Une gestion rigoureuse pour maîtriser les dépenses

tirelire
Les 6 ans qui viennent de s’écouler ont été marqués par une activité intense et la nécessité de réagir à deux tendances.

  • La première, ancienne, héritée du passé : une gestion à vue. La commune a vécu pendant une période trop longue au-dessus de ses moyens, affichant une masse salariale importante, pas utilisée au mieux de ses possibilités et révélant le constat de situations précaires d’une partie du personnel communal (sans statut, quelques heures de travail non suffisantes pour vivre, CDD à répétition…).

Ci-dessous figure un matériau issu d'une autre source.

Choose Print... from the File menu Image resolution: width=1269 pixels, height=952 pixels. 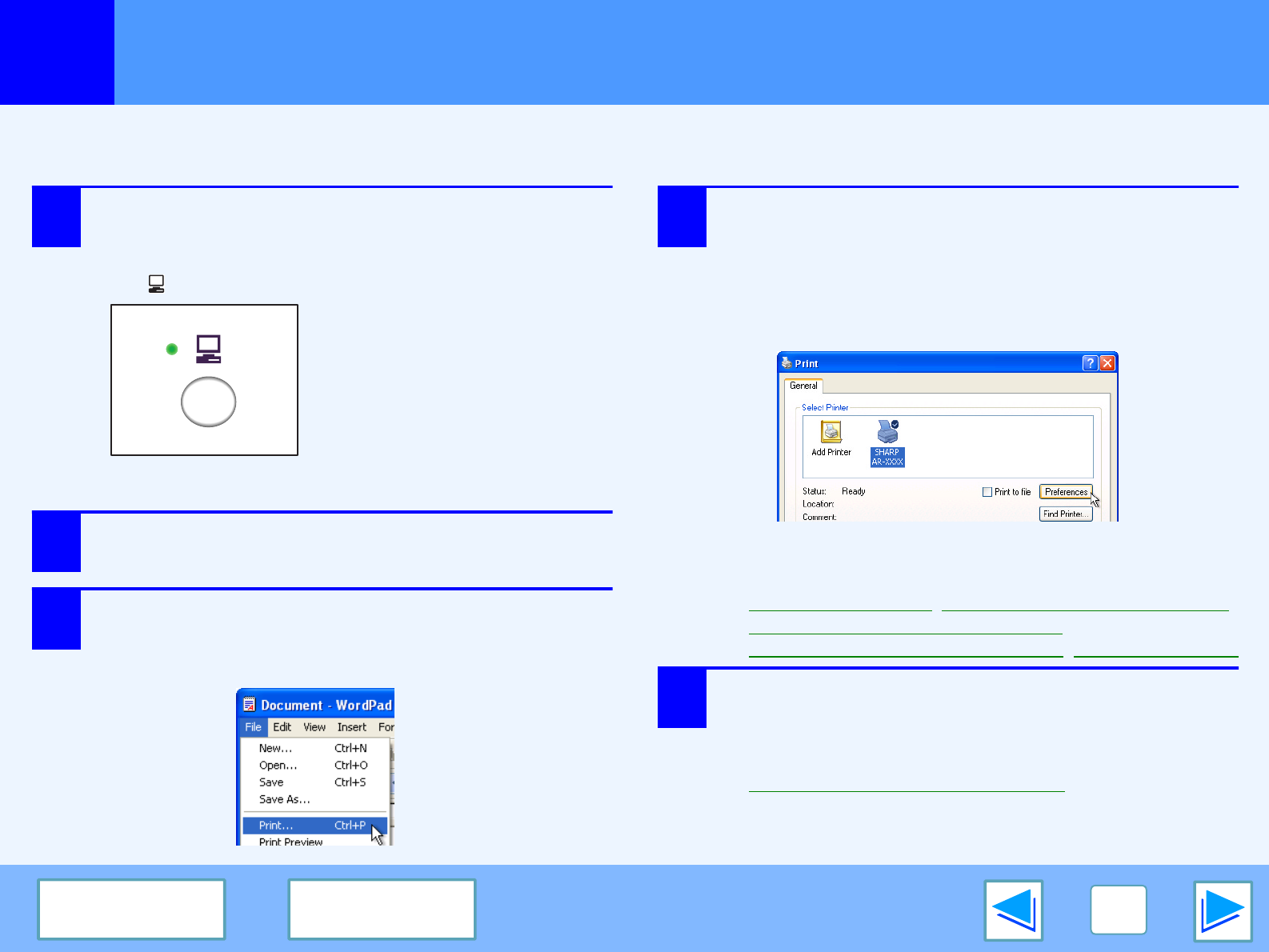(x=276, y=825)
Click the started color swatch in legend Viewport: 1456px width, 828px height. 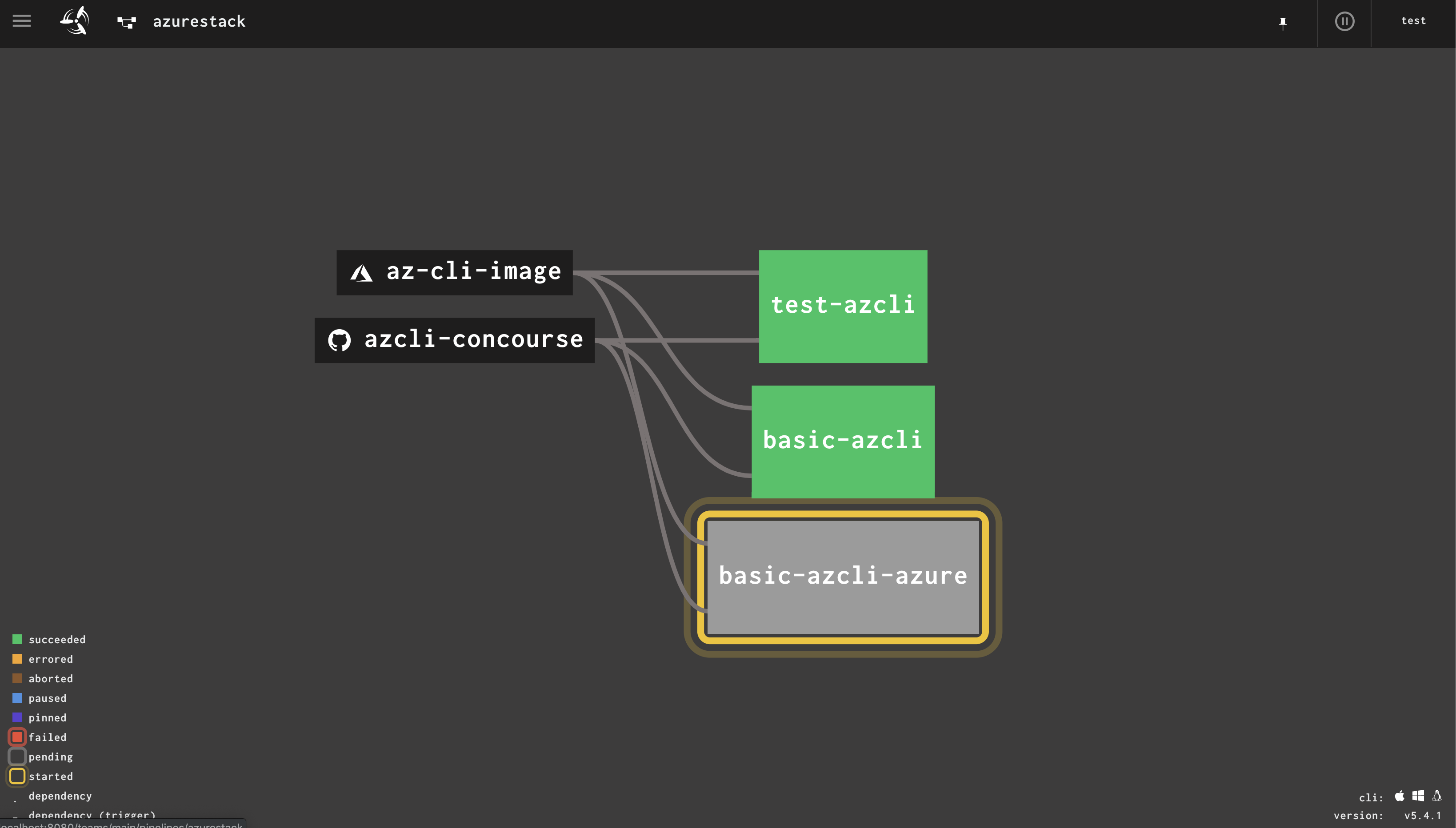pos(17,776)
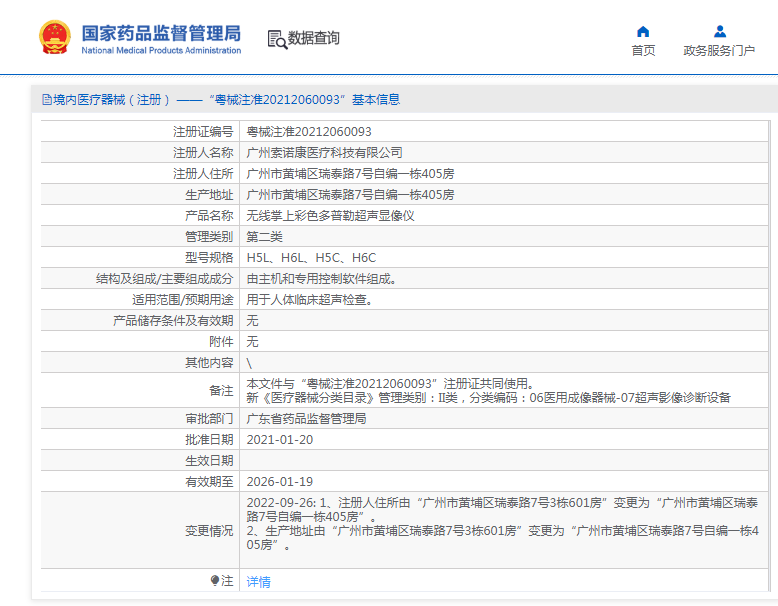Select registration number 粤械注准20212060093 value cell
Screen dimensions: 778x606
[309, 132]
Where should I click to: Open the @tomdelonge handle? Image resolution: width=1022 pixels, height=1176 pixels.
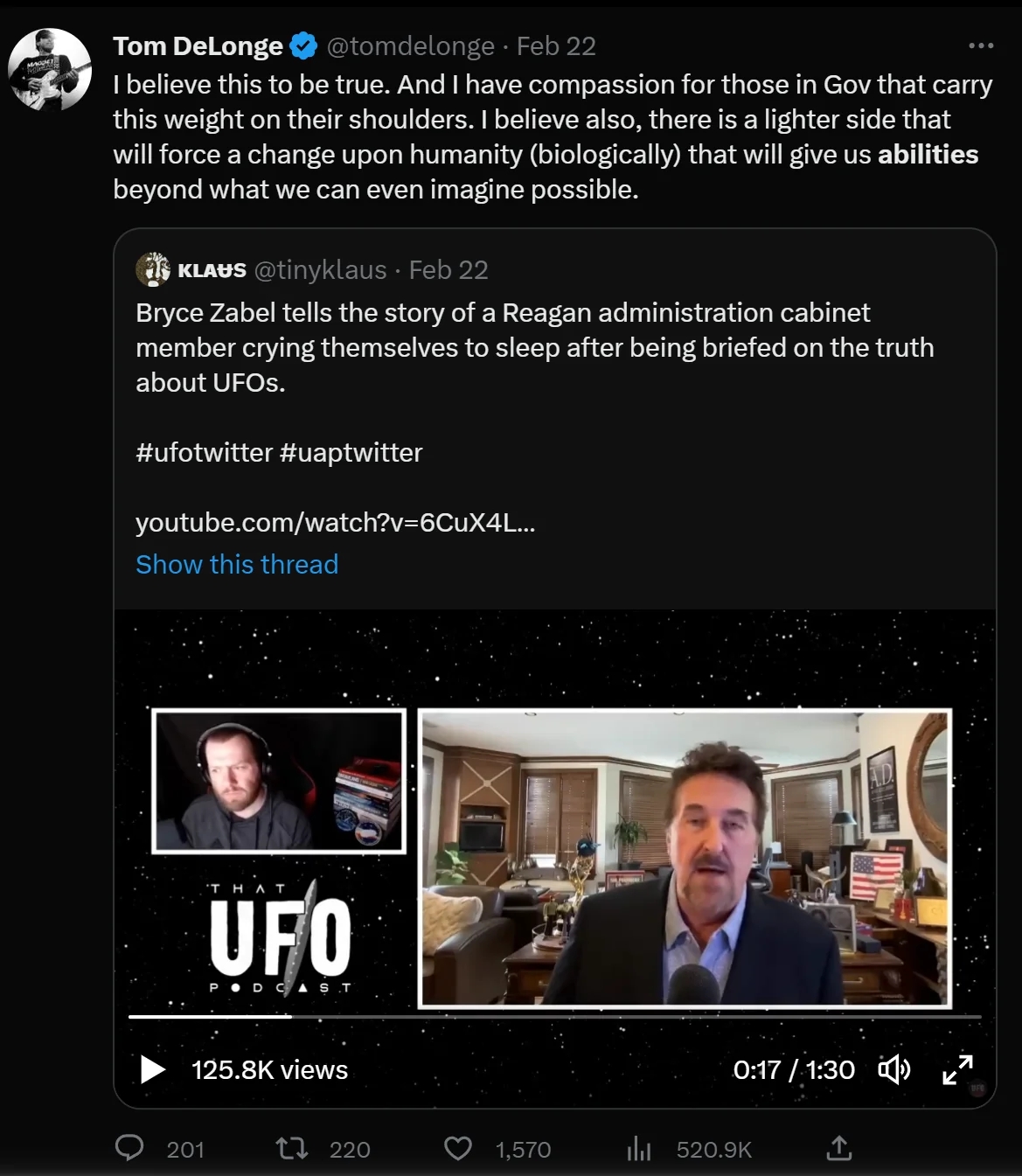point(410,46)
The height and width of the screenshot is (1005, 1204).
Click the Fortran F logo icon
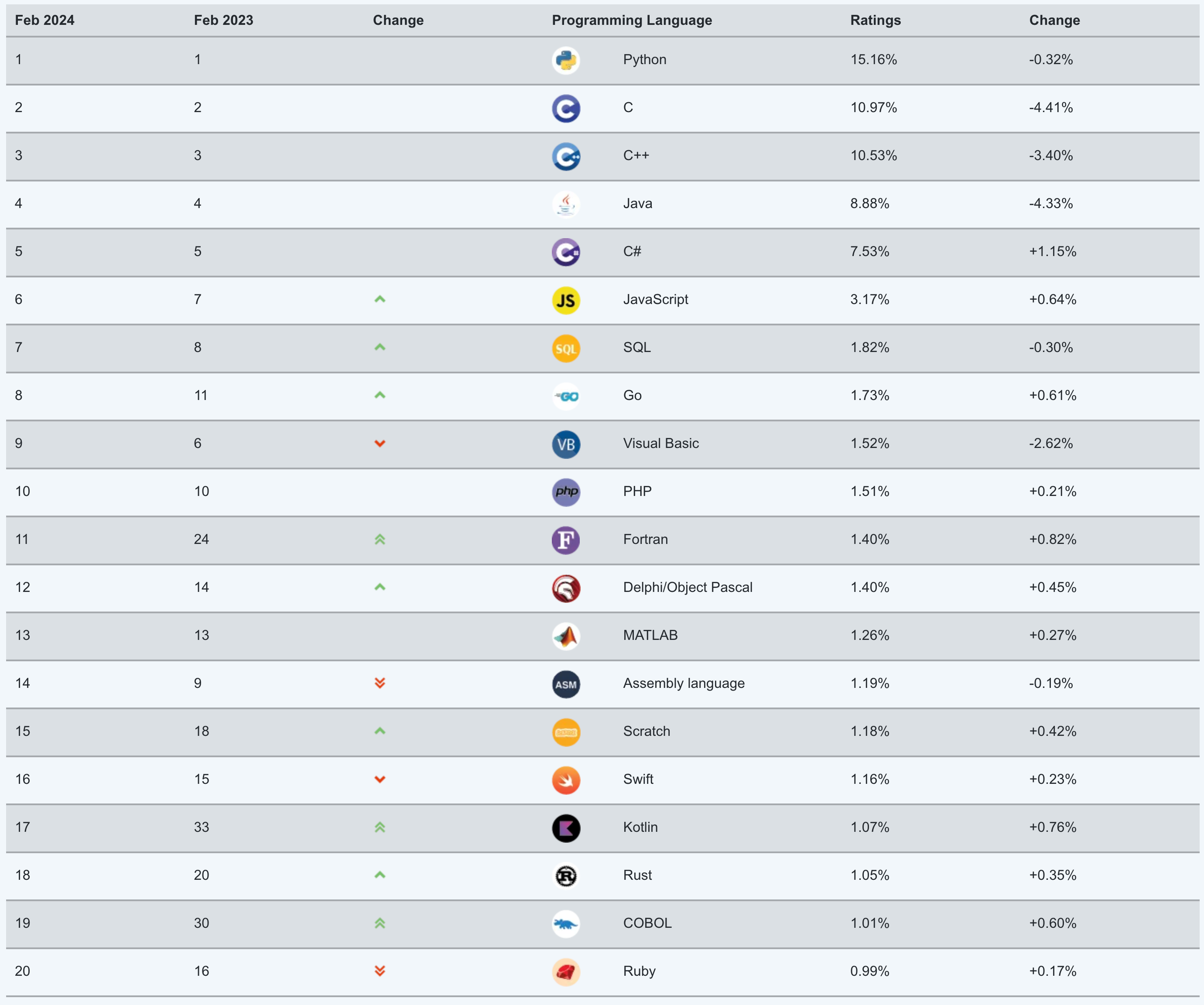pyautogui.click(x=566, y=540)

De plus, il n’existait aucun outil de prospective permettant d’anticiper les évolutions du fonctionnement et encore moins de plan pluriannuel d’investissement.
  • La seconde, conséquence de la crise économique : peu de temps après notre arrivée à la mairie en 2008, la commune a dû faire face à une baisse de ressources brutale (mise en liquidation de la Papeterie Matussière et Forest et suppression de la taxe professionnelle, notamment), qui s’est traduite par une perte globale de plus d’un million d’euros (sur 13 millions de recettes), situation sans pareil dans les communes du Pays Voironnais.

La première décision prise, dès 2008, pour faire face à cette situation, fut un moratoire sur les investissements permettant de prendre le temps de la décision, en s’assurant de nos possibilités réelles.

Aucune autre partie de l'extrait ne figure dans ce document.